Lärm- und Dreckschleuder

Das zweitgrößte Flugzeug der Welt ist zu groß für den Flughafen Tegel und kann nicht an keinem Gateway andocken. Das zweitgrößte Flugzeug der Welt ist zu groß für den Flughafen Tegel und kann nicht an keinem Gateway andocken. Foto: bek

Bezirk – Der kleine Erdwall an der Meteorstraße, ein paar hundert Meter westlich des Kurt-Schumacher-Platzes, ist gut besucht. Die „Planespotter“ beobachten und fotografieren die Flugzeuge. Von hier hat man einen guten Blick auf das Rollfeld des Flughafens Tegel. Nur die Stadtautobahn trennt die Planespotter vom Flughafen. Und da tut sich jetzt was. In der Ferne, direkt vor dem Tower, setzt sich eine besonders große Maschine in Blau und Weiß mit dem Lufthansa-Emblem in Bewegung, die Kameras mit den langen Objektiven werden in Stellung gebracht. Die Kenner wissen Bescheid: Das ist eine Boeing 747-400, im Volksmund Jumbo-Jet genannt.

50 Minuten zuvor ist die Maschine gelandet, jetzt geht sie schon wieder an den Start. Das Oberdeck bleibt wegen der kurzen Standzeit geschlossen. „Wir würden sonst beim Ein- und Ausstieg der Fluggäste zu viel Zeit verlieren“, sagte der Lufthansa-Sprecher Wolfgang Weber der dpa. Und weil der Flughafen nicht für das Andocken der 747 an das Terminalgebäude vorbereitet sei, finde ein Bus-Transfer zwischen Terminal und dem Flugzeug auf dem Vorfeld statt. Nun rollt die Maschine ziemlich dicht an den TXL-Fans vorbei, dann gibt der Pilot vollen Schub, die 747 hebt Richtung Westen ab und verschwindet hinter dem Spandauer Rathaus und der Nikolaikirche in den Wolken.

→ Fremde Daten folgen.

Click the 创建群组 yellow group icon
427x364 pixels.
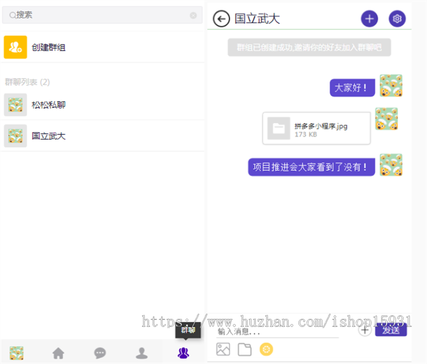[x=15, y=47]
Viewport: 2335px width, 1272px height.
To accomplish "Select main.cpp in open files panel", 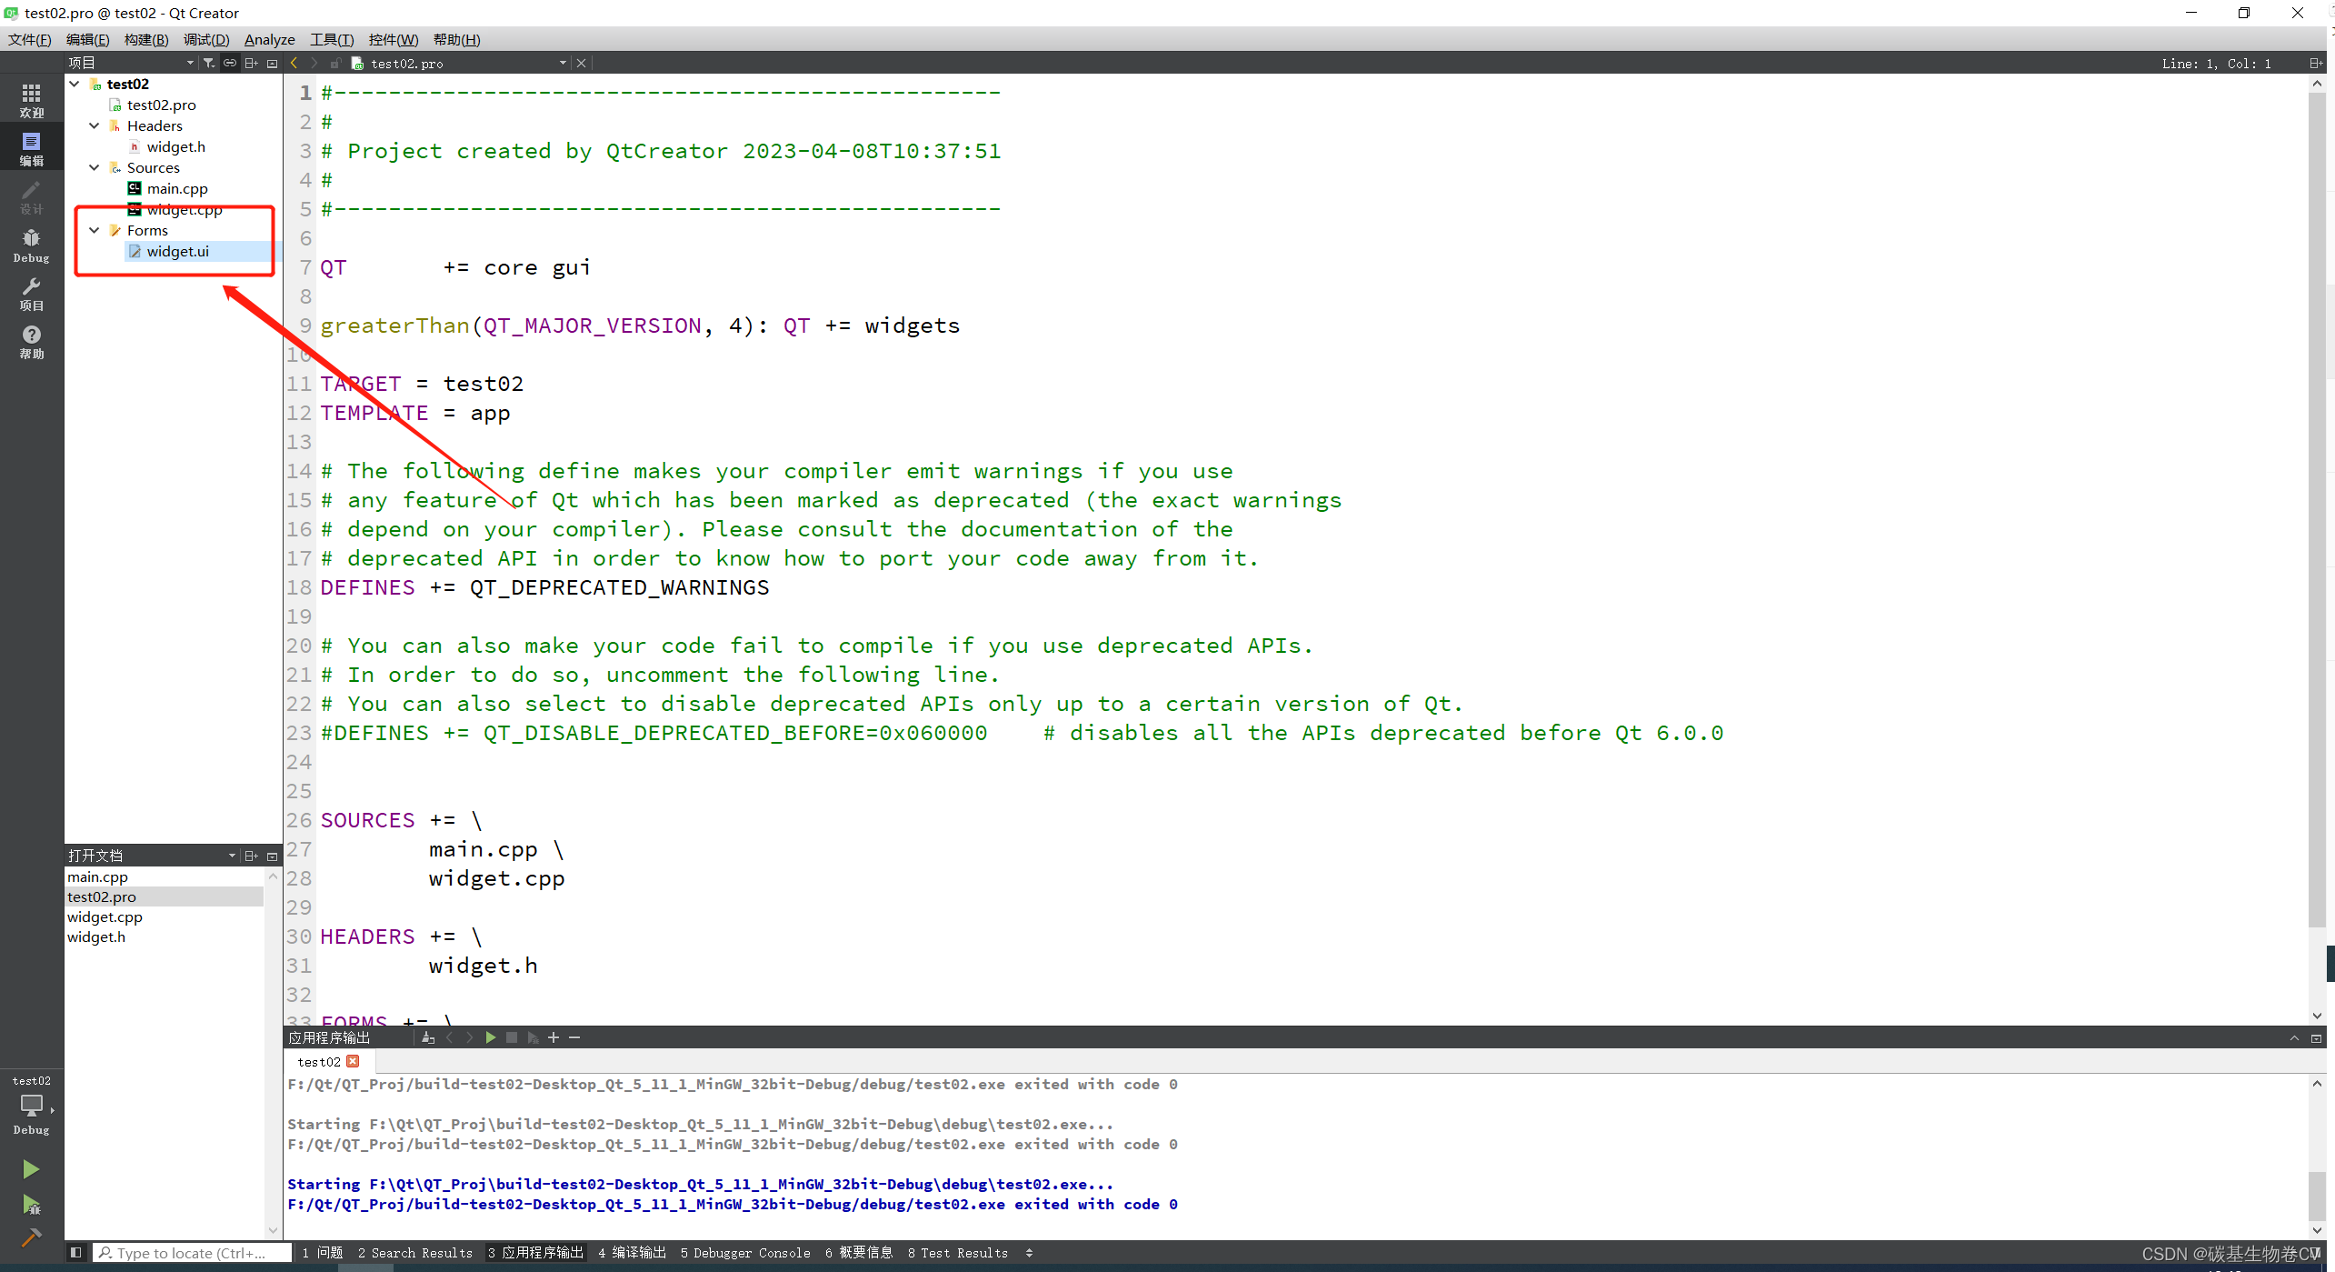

Seit dem 1. November starten und landen die großen Jets in Tegel. „Lufthansa reagiert damit auf die nach dem Aus der Air Berlin stark gestiegene und anhaltend hohe Nachfrage insbesondere auf ihrer ohnehin meist beflogenen Strecke Frankfurt-Tegel“, begründete die Fluggesellschaft den Einsatz der Großraumflugzeuge. Die sollten nur bis Ende November Tegel anfliegen, aber die Airline teilte schon bald mit, dass Jumbos bis kurz vor Weihnachten den Himmel über Berlin verdunkeln werden. Insgesamt 28 Mal sollen die Maschinen des Typs 747 in den ersten drei Dezember-Wochen in Tegel landen, jeweils von montags bis donnerstags. Im November waren es mehr als 60.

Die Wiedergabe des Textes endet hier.